Please convert the records below into a Markdown table with two columns, Row and Record line, giving each non-blank line its own row.

== Given data

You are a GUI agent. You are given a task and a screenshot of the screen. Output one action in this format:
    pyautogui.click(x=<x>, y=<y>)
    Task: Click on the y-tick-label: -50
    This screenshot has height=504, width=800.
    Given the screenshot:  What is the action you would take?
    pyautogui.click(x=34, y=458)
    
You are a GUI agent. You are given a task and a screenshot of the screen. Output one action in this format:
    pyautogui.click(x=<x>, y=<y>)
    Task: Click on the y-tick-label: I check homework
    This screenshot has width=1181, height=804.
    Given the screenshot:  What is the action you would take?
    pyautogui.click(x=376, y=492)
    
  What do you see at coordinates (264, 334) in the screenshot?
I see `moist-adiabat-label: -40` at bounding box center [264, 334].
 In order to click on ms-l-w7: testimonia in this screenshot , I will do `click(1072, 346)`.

====

Exercise response:
| Row | Record line |
|---|---|
| 1 | You are a GUI agent. You are given a task and a screenshot of the screen. Output one action in this format: |
| 2 |     pyautogui.click(x=<x>, y=<y>) |
| 3 |     Task: Click on the y-tick-label: -50 |
| 4 |     This screenshot has height=504, width=800. |
| 5 |     Given the screenshot:  What is the action you would take? |
| 6 |     pyautogui.click(x=34, y=458) |
| 7 | You are a GUI agent. You are given a task and a screenshot of the screen. Output one action in this format: |
| 8 |     pyautogui.click(x=<x>, y=<y>) |
| 9 |     Task: Click on the y-tick-label: I check homework |
| 10 |     This screenshot has width=1181, height=804. |
| 11 |     Given the screenshot:  What is the action you would take? |
| 12 |     pyautogui.click(x=376, y=492) |
| 13 |   What do you see at coordinates (264, 334) in the screenshot? |
| 14 | I see `moist-adiabat-label: -40` at bounding box center [264, 334]. |
| 15 |  In order to click on ms-l-w7: testimonia in this screenshot , I will do `click(1072, 346)`. |